Sejak dikembangkannya pada tahun 2014, sudah tiga putaran penelitian Indeks Kemerdekaan Pers dilakukan oleh Dewan Pers. Jika pada putaran pertama cakupan penelitian meliputi 24 provinsi, dan putaran kedua 30 maka pada putaran kali ini mencakup seluruh Indonesia yakni 34 provinsi. Penelitian purposive ini meminta penilaian informan ahli yang berasal dari akademisi, pejabat pemerintah, hakim, jaksa, kepolisian serta masyarakat sipil. Mereka diminta pendapatnya atas sejumlah indikator kemerdekaan pers di tahun 2017 dalam konteks provinsi masing-masing. Hasil penelitian ini kemudian disajikan dalam bentuk analisa deskriptif.

Sejatinya kualitas proses demokrasi banyak ditentukan oleh pers yang merdeka. Karena kemerdekaan pers seyogyanya memungkinkan kebutuhan warganegara atas informasi yang cukup untuk menyatakan pendapatnya, mengendalikan jalannya pemerintahan, atau mengawasi pejabat pemerintah yang bekerja dalam persoalan-persoalan publik. Dua puluh tahun terakhir, banyak sudah persoalan publik yang diangkat oleh pers seperti kelaparan, korupsi, kesehatan masyarakat, dan sebagainya. Tidak sedikit pihak yang mengapresiasi peran pers dalam kehidupan publik dan demokrasi. Bahkan Indonesia sempat menjadi no 1 di Asia untuk kemerdekaan pers. Di sisi lain banyak pula yang tergoda agar pers kembali dikontrol secara ketar seperti di zaman otoritarian. Sementara itu sejumlah penelitian internasional yang membandingkan kemerdekaan pers antar negara satu dengan negara lain, menyimpulkan bahwa kemerdekaan pers di Indonesia berada di bawah negara-negara tetangga yang masih mempraktekan hukum drakonian. Oleh karena itu

Urgensi penyusunan IKP ini terkait pula dengan peningkatan kualitas hidup manusia;  dimana pemenuhan hak atas informasi menjadi salah satuukuranpenting. Akhir-akhir ini persoalan Kebebasan Pers semakin dianggap penting untuk masuk dalam ukuran capaian dan keberhasilan pembangunan seperti Sustainable Development Goals (SDG’s). Pertimbangan lain, sebagai bagian dari anggota Perserikatan Bangsa-Bangsa (PBB) Indonesia memiliki kewajiban untuk menyampaikan laporan atas situasi kebebasan pers dan hambatan terhadap akses/penyebaran informasi bersama hak-hak sipil lain melalui universal periodic review (UPR) kepada komite HAM PBB. Dalam kaitan ini IKP bertujuan untuk memberi gambaran usaha negara dalam menjalankan kewajibannya, sesuai hukum HAM.
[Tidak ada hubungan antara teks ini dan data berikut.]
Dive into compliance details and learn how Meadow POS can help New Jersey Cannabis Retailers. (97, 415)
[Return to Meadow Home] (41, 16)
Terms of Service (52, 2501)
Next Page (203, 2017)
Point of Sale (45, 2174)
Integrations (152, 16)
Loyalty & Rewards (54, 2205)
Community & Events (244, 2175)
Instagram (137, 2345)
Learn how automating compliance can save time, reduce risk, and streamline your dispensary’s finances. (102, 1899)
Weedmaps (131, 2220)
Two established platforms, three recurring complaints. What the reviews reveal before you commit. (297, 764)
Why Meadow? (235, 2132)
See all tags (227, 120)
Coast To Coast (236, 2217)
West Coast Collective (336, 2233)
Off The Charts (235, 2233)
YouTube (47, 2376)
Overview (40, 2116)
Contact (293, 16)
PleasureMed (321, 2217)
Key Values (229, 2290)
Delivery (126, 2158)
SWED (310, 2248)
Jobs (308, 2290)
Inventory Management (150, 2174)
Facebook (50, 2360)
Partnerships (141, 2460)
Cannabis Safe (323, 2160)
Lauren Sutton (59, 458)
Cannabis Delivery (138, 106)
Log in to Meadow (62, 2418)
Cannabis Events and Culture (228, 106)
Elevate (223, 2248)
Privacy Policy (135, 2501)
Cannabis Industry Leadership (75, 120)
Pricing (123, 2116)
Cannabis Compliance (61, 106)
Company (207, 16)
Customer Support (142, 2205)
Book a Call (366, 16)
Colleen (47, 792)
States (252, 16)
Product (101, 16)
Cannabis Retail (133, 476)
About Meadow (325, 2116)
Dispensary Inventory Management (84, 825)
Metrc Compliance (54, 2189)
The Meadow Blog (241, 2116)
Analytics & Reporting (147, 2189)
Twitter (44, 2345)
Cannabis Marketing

Alasan lain adalah dengan indeks kemerdekaan pers maka pandangan dikotomis dan sangat umum mengenai kemerdekaan pers -- entah dianggap sudah baik atau sebalinya dianggap kebablasan -- dapat diatasi. Cara melihat seperti ini tidak berhasil menunjukan aspek-aspek yang masih bermasalah dan sebaliknya yang telah berprestasi; yang mundur dan yang mengalami kemajuan. Penelitian ini memang melihat ke dalam, (dalam arti tidak membandingkan dengan Negara lain), meski demikian pengembangan indeks Kemerdekaan Pers ini tidak didisain untuk digunakan semata-mata sebagai sebuah model Kemerdekaan Pers a la Indonesia. Pengukuran indeks justru mendasarkan pada prinsip-prinsip hak asasi manusia universal. Indeks ini merupakan kerangka kerja untuk membandingkan dan menemukan keadaan kemerdekaan pers antar berbagai provinsi (dan antara provinsi dan nasional).
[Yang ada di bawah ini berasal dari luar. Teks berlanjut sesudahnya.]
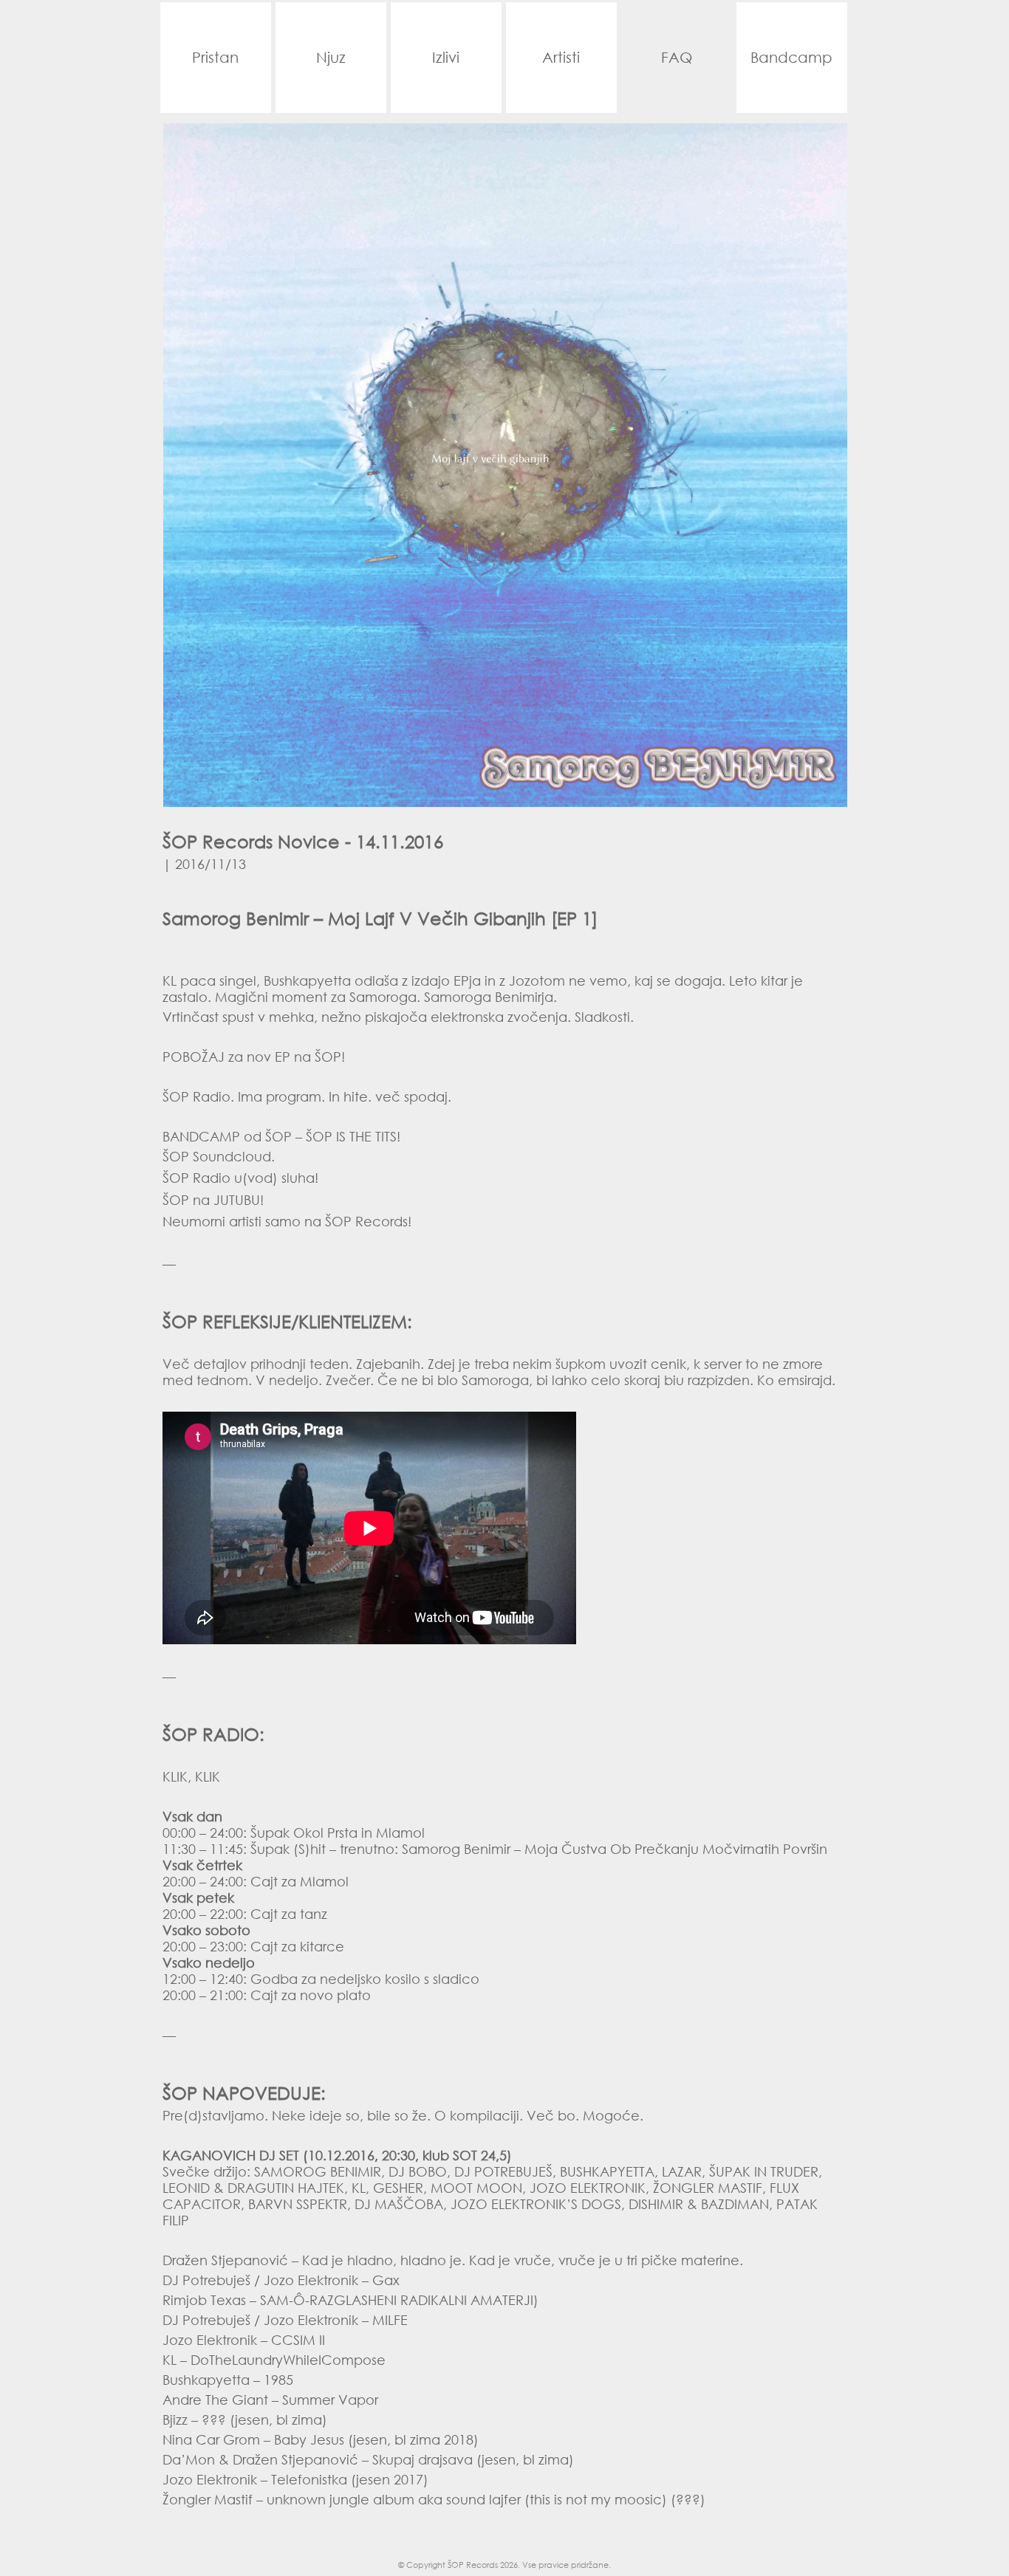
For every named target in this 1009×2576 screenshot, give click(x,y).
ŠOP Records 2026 (483, 2565)
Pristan (215, 57)
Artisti (561, 57)
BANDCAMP (201, 1136)
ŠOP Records (366, 1221)
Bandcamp (791, 57)
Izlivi (445, 57)
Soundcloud (232, 1156)
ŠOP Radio (196, 1096)
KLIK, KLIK (191, 1776)
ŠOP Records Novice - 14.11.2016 (303, 841)
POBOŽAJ (194, 1056)
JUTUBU (236, 1200)
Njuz (331, 57)
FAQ (676, 57)
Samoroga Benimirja (488, 997)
Pendekatan yang digunakan adalah Kemerdekaan Pers merupakan hak asasi manusia. Hak atas kemerdekaan pers yang merupakan bagian dari hak atas kebebasan berekspresi telah dijamin dalam UUD 1945 dan sejumlah UU turunannya yaitu UU Hak Asasi Manusia No. 39/1999, UU Pers No. 40/1999 dan UU No 12/2005 yang meratifikasi Kovenan Internasional Hak Sipil dan Politik.

Tujuan

  1. Memetakan dan memonitor perkembangan (progress/regress) dari pelaksanaan hak Kemerdekaan Pers
  2. Memberi sumbangan pada peningkatan kesadaran dan perdebatan publik mengenai KEMERDEKAAN PERS
  3. Membantu mengidentifikasi prioritas-prioritas apa yang perlu dilakukan untuk perbaikan Kemerdekaan Pers. [Merumuskan formulasi mengenai agenda untuk meningkatkan kualitas kemerdekaan pers]
  4. Memfasilitasi tersedianya bahan kajian empiris untuk advokasi Kemerdekaan Pers berbasis HAM.